South African produce company ZZ2 is preparing for its second ever cherry export campaign of fruit from a recently purchased farm, with volumes expected to rise this year.
The entity bought a farm in the North West province’s Rustenburg region in 2015 and enjoyed a successful inaugural season of around 40 metric tonnes (MT) last year.
Marketing manager Clive Garrett said the crop was shaping up nicely on the trees and harvesting would begin in around two weeks’ time.
“The crop is looking very good, we’re quite excited. Sizing on the cherries is good and they’re colouring up beautifully,” he told PBUK.
“A lot can happen in two weeks, but if there are no natural disasters between now and mid-October I think we’re going to have an excellent crop for the coming season.”
He said the company had no concrete forecasts, but he estimated exports could reach around 60MT this campaign.

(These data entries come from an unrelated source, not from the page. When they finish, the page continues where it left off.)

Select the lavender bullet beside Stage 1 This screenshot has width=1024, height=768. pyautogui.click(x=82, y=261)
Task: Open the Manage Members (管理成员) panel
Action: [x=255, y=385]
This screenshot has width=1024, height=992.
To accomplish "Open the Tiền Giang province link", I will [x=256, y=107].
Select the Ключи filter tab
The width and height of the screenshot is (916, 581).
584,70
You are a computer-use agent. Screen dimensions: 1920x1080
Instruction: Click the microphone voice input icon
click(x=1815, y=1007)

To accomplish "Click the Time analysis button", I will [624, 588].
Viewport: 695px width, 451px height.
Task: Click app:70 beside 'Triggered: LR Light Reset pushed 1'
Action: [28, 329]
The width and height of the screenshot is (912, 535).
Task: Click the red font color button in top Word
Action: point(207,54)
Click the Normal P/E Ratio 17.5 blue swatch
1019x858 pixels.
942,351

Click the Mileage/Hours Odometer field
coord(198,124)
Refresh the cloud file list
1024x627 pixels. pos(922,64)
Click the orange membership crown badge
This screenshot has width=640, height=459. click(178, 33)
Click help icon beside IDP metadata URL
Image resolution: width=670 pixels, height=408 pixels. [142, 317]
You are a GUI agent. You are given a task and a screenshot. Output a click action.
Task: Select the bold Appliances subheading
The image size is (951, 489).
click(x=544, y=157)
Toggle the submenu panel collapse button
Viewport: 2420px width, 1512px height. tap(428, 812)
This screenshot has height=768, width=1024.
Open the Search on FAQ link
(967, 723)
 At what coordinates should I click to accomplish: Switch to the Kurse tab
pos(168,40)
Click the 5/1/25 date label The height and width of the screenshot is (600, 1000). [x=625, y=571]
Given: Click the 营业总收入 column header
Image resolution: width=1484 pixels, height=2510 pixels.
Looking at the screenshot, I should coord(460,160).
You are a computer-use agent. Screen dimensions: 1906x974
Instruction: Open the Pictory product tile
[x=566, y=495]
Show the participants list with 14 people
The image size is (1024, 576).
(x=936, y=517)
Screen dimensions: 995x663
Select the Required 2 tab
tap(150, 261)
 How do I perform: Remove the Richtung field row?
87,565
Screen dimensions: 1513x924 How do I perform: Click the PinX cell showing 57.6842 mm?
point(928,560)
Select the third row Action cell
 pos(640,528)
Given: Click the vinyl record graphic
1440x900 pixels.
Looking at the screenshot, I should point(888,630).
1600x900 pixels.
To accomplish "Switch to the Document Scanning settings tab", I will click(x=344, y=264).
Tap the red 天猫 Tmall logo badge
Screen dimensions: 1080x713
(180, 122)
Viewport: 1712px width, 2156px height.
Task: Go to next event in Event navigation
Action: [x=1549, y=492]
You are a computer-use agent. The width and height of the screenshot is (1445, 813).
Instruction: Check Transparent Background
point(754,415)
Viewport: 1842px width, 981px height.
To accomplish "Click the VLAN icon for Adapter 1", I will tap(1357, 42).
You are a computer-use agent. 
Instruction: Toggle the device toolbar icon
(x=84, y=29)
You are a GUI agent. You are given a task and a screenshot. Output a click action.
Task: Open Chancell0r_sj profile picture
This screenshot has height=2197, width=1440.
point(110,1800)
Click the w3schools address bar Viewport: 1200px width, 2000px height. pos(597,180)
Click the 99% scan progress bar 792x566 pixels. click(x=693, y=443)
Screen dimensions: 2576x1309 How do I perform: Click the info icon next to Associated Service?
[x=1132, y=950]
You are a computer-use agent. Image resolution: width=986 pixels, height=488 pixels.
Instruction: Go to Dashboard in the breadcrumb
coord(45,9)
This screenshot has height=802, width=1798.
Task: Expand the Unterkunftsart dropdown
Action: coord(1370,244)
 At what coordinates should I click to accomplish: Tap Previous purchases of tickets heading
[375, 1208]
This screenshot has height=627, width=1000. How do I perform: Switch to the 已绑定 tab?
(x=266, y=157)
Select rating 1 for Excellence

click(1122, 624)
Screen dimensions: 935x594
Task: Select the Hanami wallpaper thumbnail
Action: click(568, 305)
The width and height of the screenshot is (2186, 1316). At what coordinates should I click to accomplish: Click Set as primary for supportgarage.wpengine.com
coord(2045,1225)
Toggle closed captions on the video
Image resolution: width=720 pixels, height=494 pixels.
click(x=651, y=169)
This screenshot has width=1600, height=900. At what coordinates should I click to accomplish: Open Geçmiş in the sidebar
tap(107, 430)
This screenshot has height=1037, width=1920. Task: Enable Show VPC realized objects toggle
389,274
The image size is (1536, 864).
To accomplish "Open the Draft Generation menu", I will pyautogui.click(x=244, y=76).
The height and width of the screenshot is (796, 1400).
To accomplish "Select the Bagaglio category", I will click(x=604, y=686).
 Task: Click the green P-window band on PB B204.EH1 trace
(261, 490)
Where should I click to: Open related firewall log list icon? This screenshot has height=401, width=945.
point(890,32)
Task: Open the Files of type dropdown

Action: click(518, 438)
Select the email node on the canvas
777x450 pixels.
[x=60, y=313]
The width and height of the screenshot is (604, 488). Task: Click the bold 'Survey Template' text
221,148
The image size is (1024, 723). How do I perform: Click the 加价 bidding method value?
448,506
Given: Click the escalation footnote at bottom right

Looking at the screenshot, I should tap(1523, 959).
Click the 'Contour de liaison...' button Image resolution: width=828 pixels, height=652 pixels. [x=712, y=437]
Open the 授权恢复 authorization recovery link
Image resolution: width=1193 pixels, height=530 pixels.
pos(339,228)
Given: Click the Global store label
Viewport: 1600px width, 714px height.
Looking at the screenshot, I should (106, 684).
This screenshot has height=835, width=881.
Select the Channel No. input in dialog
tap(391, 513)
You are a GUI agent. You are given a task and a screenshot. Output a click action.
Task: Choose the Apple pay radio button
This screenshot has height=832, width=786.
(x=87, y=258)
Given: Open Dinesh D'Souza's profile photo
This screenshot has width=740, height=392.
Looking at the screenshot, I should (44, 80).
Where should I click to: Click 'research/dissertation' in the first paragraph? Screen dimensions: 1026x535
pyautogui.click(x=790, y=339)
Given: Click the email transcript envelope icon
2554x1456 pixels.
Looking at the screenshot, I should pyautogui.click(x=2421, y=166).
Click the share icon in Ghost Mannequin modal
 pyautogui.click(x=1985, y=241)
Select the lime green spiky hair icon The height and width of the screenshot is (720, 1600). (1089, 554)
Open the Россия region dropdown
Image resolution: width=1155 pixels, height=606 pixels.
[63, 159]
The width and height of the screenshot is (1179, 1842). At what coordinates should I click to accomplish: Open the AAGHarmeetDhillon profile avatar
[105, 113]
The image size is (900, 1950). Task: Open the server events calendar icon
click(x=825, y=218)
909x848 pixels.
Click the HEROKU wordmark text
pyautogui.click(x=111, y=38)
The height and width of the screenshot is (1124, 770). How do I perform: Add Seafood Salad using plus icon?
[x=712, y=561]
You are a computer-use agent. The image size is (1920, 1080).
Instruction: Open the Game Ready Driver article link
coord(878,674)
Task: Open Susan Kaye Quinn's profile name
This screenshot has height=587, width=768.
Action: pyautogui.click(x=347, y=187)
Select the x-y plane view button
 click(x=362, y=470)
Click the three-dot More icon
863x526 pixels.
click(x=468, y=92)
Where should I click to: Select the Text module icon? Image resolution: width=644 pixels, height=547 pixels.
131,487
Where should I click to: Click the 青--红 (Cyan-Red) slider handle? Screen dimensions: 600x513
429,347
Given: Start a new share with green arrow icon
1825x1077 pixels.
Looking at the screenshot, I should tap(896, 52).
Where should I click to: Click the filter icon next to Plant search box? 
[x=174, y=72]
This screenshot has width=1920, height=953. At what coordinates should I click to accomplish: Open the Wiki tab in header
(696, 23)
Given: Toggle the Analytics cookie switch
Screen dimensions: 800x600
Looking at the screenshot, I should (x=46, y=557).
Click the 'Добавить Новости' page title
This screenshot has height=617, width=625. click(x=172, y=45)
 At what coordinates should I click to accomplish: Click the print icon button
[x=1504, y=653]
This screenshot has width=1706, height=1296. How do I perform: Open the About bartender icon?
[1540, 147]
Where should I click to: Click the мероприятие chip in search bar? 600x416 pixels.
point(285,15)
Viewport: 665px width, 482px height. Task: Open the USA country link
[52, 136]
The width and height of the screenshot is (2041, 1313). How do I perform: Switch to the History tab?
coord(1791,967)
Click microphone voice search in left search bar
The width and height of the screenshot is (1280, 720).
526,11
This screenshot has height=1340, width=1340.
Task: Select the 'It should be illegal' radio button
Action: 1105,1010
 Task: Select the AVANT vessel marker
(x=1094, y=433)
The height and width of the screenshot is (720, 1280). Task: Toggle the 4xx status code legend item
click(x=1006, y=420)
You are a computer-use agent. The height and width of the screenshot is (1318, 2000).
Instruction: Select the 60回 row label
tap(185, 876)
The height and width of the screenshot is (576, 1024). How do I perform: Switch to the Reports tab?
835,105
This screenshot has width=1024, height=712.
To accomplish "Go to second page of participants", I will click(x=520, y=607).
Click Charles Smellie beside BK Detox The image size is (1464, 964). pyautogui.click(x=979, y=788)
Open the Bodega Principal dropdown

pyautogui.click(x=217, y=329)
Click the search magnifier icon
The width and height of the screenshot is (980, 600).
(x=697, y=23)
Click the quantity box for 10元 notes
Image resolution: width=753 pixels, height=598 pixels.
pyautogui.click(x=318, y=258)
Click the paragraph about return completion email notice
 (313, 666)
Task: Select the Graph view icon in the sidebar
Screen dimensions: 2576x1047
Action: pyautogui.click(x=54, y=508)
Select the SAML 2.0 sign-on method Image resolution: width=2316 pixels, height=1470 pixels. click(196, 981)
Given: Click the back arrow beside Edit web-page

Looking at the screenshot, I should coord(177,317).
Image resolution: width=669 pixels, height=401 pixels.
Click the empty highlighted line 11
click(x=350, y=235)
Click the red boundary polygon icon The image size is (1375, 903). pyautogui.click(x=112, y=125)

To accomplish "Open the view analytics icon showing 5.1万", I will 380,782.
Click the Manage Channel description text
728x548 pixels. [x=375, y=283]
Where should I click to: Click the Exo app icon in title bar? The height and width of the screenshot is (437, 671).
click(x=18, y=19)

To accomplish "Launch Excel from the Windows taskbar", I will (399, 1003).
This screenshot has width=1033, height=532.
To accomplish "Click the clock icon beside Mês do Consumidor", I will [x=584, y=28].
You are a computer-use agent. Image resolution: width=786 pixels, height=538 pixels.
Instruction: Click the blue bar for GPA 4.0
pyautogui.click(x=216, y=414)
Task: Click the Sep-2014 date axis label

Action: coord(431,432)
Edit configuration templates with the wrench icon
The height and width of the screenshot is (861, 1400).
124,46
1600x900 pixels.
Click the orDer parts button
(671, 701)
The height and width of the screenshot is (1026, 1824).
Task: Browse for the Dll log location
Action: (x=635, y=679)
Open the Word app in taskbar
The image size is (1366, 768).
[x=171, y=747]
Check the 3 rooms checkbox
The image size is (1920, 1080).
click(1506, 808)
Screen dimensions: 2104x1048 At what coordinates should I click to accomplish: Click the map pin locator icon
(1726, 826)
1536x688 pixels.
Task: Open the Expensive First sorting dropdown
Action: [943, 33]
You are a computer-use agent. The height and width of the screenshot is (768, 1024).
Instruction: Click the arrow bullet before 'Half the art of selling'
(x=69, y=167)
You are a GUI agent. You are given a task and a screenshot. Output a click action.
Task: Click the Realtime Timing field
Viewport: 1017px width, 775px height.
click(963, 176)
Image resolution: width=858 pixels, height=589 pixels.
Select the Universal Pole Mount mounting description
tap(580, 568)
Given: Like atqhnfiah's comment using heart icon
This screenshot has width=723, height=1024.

“Until it comes off it’s very difficult to get an accurate estimate, but we’re expecting a little bit of an increase,” he said.
The boost is partly attributed to weather conditions, according to Garrett.
“The climate has been favourable this year. Last year we were still under quite severe drought conditions, but those have improved now we had late rains,” he said.
He added the winter hadn’t been too cold and the spring that was now starting hadn’t been too hot, favoring the fruit development.
Another reason for the increase is improved farming techniques used for cherry production including pruning, he said.
He said the company would pick “as fast as we can” and that the entire crop should be harvested by the end of October.
The main export markets are likely to still be the UK and the Far East. Garrett noted there were very few cherries available in global markets during October.
“This is why we went into it because of this window that we’ve got. We may get a little bit of Chilean fruit coming in towards the end of October, but very small volumes,” he said.
ZZ2 has also established two trial sites for cherry production – one outside of Johannesburg and one in the Limpopo province – to assess growing conditions in those areas.
“Everything’s going well. The trees are not bearing fruit yet as they’re still too young, but we’ve seen very good growth in the trees. It looks promising but still very early to tell.” he said.
“Need to see some fruit on the trees before we can make a final call.”